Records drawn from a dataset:
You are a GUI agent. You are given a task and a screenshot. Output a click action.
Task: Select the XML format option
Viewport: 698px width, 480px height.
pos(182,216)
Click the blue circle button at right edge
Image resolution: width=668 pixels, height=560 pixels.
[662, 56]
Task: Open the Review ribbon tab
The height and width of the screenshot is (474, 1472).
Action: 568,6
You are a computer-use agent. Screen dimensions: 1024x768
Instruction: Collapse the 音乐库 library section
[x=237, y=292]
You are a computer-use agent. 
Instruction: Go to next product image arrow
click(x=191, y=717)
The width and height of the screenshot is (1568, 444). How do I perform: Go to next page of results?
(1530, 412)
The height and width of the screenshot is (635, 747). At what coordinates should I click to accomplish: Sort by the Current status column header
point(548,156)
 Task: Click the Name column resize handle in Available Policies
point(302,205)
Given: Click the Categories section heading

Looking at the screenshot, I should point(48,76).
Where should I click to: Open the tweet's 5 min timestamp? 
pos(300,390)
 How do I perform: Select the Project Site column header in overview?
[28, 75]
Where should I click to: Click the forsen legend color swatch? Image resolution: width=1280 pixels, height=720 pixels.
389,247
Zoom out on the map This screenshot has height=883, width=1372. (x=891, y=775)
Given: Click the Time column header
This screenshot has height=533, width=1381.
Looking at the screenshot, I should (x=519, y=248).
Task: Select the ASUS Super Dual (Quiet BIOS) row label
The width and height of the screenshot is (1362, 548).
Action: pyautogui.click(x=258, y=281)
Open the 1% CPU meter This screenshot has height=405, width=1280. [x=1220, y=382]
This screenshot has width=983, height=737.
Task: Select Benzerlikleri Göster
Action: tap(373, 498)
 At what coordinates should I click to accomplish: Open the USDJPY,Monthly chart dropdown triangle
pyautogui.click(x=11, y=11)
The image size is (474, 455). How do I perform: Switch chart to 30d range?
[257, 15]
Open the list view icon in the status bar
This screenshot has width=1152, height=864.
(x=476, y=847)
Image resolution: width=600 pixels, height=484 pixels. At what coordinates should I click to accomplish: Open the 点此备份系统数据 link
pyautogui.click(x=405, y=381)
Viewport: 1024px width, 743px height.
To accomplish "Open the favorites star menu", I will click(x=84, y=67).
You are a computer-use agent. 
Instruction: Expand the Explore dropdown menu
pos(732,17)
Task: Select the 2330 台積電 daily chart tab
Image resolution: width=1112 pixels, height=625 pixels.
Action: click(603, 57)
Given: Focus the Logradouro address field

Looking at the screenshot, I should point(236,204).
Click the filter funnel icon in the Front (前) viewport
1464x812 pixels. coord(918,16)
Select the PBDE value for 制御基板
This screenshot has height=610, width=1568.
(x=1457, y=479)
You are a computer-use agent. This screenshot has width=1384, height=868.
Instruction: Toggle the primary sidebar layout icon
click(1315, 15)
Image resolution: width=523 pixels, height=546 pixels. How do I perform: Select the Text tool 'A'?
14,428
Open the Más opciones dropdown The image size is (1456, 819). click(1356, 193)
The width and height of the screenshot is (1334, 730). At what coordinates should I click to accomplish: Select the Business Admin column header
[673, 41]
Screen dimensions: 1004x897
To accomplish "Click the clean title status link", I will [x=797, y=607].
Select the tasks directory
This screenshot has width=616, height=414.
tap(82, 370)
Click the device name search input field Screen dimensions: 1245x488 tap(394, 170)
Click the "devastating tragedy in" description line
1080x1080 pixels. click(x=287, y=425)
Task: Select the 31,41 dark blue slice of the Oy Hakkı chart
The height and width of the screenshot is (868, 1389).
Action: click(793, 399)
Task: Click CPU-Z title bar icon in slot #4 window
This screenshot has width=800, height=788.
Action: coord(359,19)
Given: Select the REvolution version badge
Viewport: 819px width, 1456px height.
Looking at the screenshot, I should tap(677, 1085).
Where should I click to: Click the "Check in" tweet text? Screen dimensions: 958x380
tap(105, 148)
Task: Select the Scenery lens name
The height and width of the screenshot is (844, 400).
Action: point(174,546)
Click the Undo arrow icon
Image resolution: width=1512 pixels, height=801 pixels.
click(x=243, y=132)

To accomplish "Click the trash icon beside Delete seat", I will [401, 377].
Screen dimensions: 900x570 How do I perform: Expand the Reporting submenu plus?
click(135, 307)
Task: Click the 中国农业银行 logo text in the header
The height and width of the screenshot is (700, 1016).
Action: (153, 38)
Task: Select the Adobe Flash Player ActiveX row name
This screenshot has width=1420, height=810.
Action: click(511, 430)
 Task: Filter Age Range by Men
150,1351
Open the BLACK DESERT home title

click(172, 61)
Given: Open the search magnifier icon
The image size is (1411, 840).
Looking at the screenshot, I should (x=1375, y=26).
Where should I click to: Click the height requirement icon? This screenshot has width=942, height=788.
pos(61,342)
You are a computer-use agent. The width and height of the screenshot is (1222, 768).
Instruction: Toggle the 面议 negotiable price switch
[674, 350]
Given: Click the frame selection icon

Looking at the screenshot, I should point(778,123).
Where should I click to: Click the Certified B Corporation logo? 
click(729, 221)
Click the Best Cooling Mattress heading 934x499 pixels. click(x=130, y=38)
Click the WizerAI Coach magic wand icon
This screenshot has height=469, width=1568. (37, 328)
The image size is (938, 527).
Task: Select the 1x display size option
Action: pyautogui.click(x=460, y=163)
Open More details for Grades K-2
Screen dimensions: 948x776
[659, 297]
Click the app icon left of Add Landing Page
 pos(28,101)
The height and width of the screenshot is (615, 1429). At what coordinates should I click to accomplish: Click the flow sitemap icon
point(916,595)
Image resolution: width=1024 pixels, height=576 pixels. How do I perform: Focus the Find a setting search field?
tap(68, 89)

### EXERCISE OBJECTIVE
Every entry above should be transcribed exactly and in full.

### RESULT OF THE EXERCISE
You are a GUI agent. You are given a task and a screenshot. Output a click action.
Task: Select the XML format option
Viewport: 698px width, 480px height.
pos(182,216)
Click the blue circle button at right edge
Image resolution: width=668 pixels, height=560 pixels.
[662, 56]
Task: Open the Review ribbon tab
The height and width of the screenshot is (474, 1472).
Action: 568,6
You are a computer-use agent. Screen dimensions: 1024x768
Instruction: Collapse the 音乐库 library section
[x=237, y=292]
You are a computer-use agent. 
Instruction: Go to next product image arrow
click(x=191, y=717)
The width and height of the screenshot is (1568, 444). How do I perform: Go to next page of results?
(1530, 412)
The height and width of the screenshot is (635, 747). At what coordinates should I click to accomplish: Sort by the Current status column header
point(548,156)
 Task: Click the Name column resize handle in Available Policies
point(302,205)
Given: Click the Categories section heading

Looking at the screenshot, I should point(48,76).
Where should I click to: Open the tweet's 5 min timestamp? 
pos(300,390)
 How do I perform: Select the Project Site column header in overview?
[28, 75]
Where should I click to: Click the forsen legend color swatch? Image resolution: width=1280 pixels, height=720 pixels.
389,247
Zoom out on the map This screenshot has height=883, width=1372. (x=891, y=775)
Given: Click the Time column header
This screenshot has height=533, width=1381.
Looking at the screenshot, I should (x=519, y=248).
Task: Select the ASUS Super Dual (Quiet BIOS) row label
The width and height of the screenshot is (1362, 548).
Action: pyautogui.click(x=258, y=281)
Open the 1% CPU meter This screenshot has height=405, width=1280. [x=1220, y=382]
This screenshot has width=983, height=737.
Task: Select Benzerlikleri Göster
Action: tap(373, 498)
 At what coordinates should I click to accomplish: Open the USDJPY,Monthly chart dropdown triangle
pyautogui.click(x=11, y=11)
The image size is (474, 455). How do I perform: Switch chart to 30d range?
[257, 15]
Open the list view icon in the status bar
This screenshot has width=1152, height=864.
(x=476, y=847)
Image resolution: width=600 pixels, height=484 pixels. At what coordinates should I click to accomplish: Open the 点此备份系统数据 link
pyautogui.click(x=405, y=381)
Viewport: 1024px width, 743px height.
To accomplish "Open the favorites star menu", I will click(x=84, y=67).
You are a computer-use agent. 
Instruction: Expand the Explore dropdown menu
pos(732,17)
Task: Select the 2330 台積電 daily chart tab
Image resolution: width=1112 pixels, height=625 pixels.
Action: click(603, 57)
Given: Focus the Logradouro address field

Looking at the screenshot, I should point(236,204).
Click the filter funnel icon in the Front (前) viewport
1464x812 pixels. coord(918,16)
Select the PBDE value for 制御基板
This screenshot has height=610, width=1568.
(x=1457, y=479)
You are a computer-use agent. This screenshot has width=1384, height=868.
Instruction: Toggle the primary sidebar layout icon
click(1315, 15)
Image resolution: width=523 pixels, height=546 pixels. How do I perform: Select the Text tool 'A'?
14,428
Open the Más opciones dropdown The image size is (1456, 819). click(1356, 193)
The width and height of the screenshot is (1334, 730). At what coordinates should I click to accomplish: Select the Business Admin column header
[673, 41]
Screen dimensions: 1004x897
To accomplish "Click the clean title status link", I will [x=797, y=607].
Select the tasks directory
This screenshot has width=616, height=414.
tap(82, 370)
Click the device name search input field Screen dimensions: 1245x488 tap(394, 170)
Click the "devastating tragedy in" description line
1080x1080 pixels. click(x=287, y=425)
Task: Select the 31,41 dark blue slice of the Oy Hakkı chart
The height and width of the screenshot is (868, 1389).
Action: click(793, 399)
Task: Click CPU-Z title bar icon in slot #4 window
This screenshot has width=800, height=788.
Action: coord(359,19)
Given: Select the REvolution version badge
Viewport: 819px width, 1456px height.
Looking at the screenshot, I should tap(677, 1085).
Where should I click to: Click the "Check in" tweet text? Screen dimensions: 958x380
tap(105, 148)
Task: Select the Scenery lens name
The height and width of the screenshot is (844, 400).
Action: point(174,546)
Click the Undo arrow icon
Image resolution: width=1512 pixels, height=801 pixels.
click(x=243, y=132)

To accomplish "Click the trash icon beside Delete seat", I will [401, 377].
Screen dimensions: 900x570 How do I perform: Expand the Reporting submenu plus?
click(135, 307)
Task: Click the 中国农业银行 logo text in the header
The height and width of the screenshot is (700, 1016).
Action: (153, 38)
Task: Select the Adobe Flash Player ActiveX row name
This screenshot has width=1420, height=810.
Action: click(511, 430)
 Task: Filter Age Range by Men
150,1351
Open the BLACK DESERT home title

click(172, 61)
Given: Open the search magnifier icon
The image size is (1411, 840).
Looking at the screenshot, I should (x=1375, y=26).
Where should I click to: Click the height requirement icon? This screenshot has width=942, height=788.
pos(61,342)
You are a computer-use agent. The width and height of the screenshot is (1222, 768).
Instruction: Toggle the 面议 negotiable price switch
[674, 350]
Given: Click the frame selection icon

Looking at the screenshot, I should point(778,123).
Where should I click to: Click the Certified B Corporation logo? 
click(729, 221)
Click the Best Cooling Mattress heading 934x499 pixels. click(x=130, y=38)
Click the WizerAI Coach magic wand icon
This screenshot has height=469, width=1568. (37, 328)
The image size is (938, 527).
Task: Select the 1x display size option
Action: pyautogui.click(x=460, y=163)
Open More details for Grades K-2
Screen dimensions: 948x776
[659, 297]
Click the app icon left of Add Landing Page
 pos(28,101)
The height and width of the screenshot is (615, 1429). At what coordinates should I click to accomplish: Click the flow sitemap icon
point(916,595)
Image resolution: width=1024 pixels, height=576 pixels. How do I perform: Focus the Find a setting search field?
tap(68, 89)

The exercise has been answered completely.